(Beginning of Source passage)

Benchmarking covariate-adjustment strategies for randomized clinical trials

Background and Objective: Covariate adjustment can improve precision and power in randomized clinical trials and is recommended by major regulatory agencies. However, there is limited empirical evidence on how different adjustment strategies perform across diverse real-world trials, leaving uncertainty about which methods and covariates should be prespecified in statistical analysis plans. We aim to address this gap and provide practical recommendations. Methods: We conducted a large-scale empirical study using individual-level data from 50 publicly available randomized trials (29,094 participants; 574 treatment-outcome comparisons). We compared commonly used covariate-adjusted estimators, including analysis of covariance, inverse-probability weighting, g-computation, and machine-learning-based approaches, combined with three covariate-selection strategies. Performance was evaluated using precision gains, changes in point estimates, computational reliability, and the probability that covariate adjustment altered statistical significance relative to an unadjusted analysis. Results: Covariate adjustment improved precision in most settings, with a median variance reduction of 13.3\% for continuous outcomes and 4.6\% for binary outcomes. Parsimonious regression approaches using a small prespecified set of prognostic covariates performed as well as or better than more complex methods, particularly in small to medium samples. Machine-learning-based estimators did not provide additional precision and were more prone to computational failure for binary outcomes. Conclusions: Across trials, parsimonious covariate adjustment provided consistent efficiency gains without introducing systematic bias. These findings support routine covariate adjustment in primary trial analyses. All curated datasets and analysis code are openly released to support future clinical research.

翻译：背景与目的：协变量调整能提高随机对照试验的精度与统计效能，并获主要监管机构推荐。然而，关于不同调整策略在各类真实试验中的表现，现有实证证据有限，导致在统计分析计划中应预先指定哪些方法与协变量存在不确定性。本研究旨在填补这一空白并提供实用建议。方法：基于50项公开随机试验（29,094名参与者；574项治疗-结局比较）的个体水平数据开展大规模实证研究。我们比较了常用协变量调整估计量，包括协方差分析、逆概率加权、g计算及基于机器学习的方法，并结合三种协变量选择策略。通过精度增益、点估计变化、计算可靠性及协变量调整相对于未调整分析改变统计显著性的概率进行性能评估。结果：在多数场景中，协变量调整均能提升精度，连续结局的中位方差降低13.3%，二分类结局为4.6%。采用少量预定义预后协变量的简约回归方法表现优于或等同于更复杂方法，在小至中等样本量场景中尤为明显。基于机器学习的估计量未带来额外精度提升，且在二分类结局中更易出现计算失败。结论：在不同试验中，简约协变量调整能在不引入系统性偏倚的前提下持续提升效率。这些发现支持在主要试验分析中常规采用协变量调整。所有整理的数据集与分析代码均已公开，以支持未来临床研究。

(End of Source passage)

## Tasks to carry out
1. Summarize the abstract on covariate-adjustment strategies in two sentences.
2. List every measure the abstract on covariate-adjustment strategies says was used to evaluate performance.

(Beginning of Provided data)

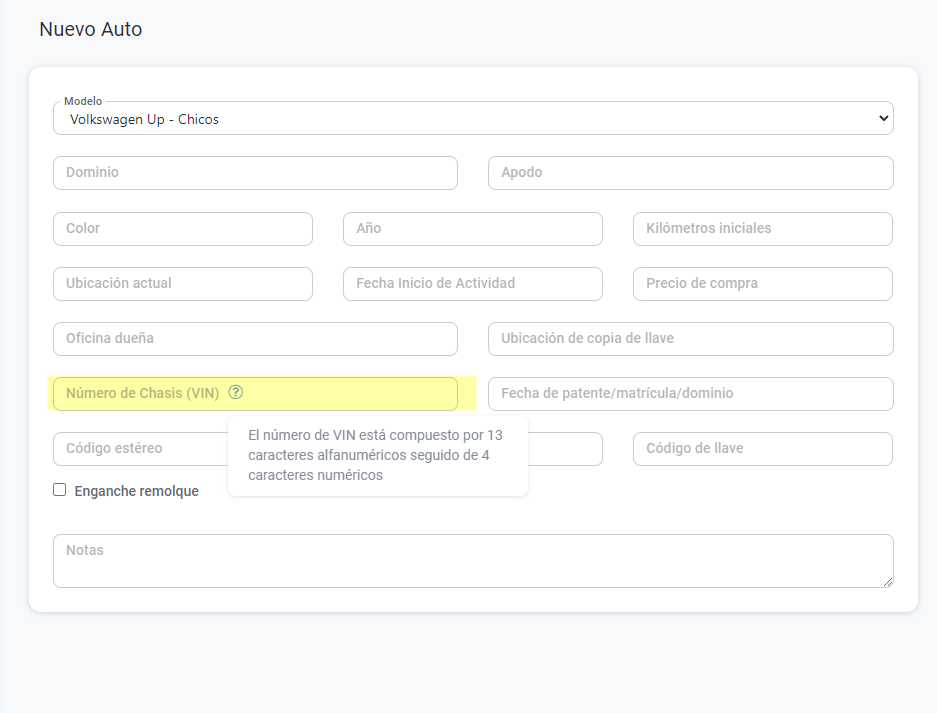Select the Fecha de patente/matrícula/dominio field
The height and width of the screenshot is (713, 937).
pyautogui.click(x=690, y=394)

(End of Provided data)

## Answers
1. A large empirical study used individual-level data from 50 publicly available randomized trials to compare common covariate-adjusted estimators, combined with three covariate-selection strategies. Covariate adjustment improved precision in most settings, and parsimonious regression with a small prespecified set of prognostic covariates performed as well as or better than more complex methods without systematic bias, which supports routine adjustment in primary trial analyses.

2.
- Precision gains
- Changes in point estimates
- Computational reliability
- The probability that covariate adjustment altered statistical significance relative to an unadjusted analysis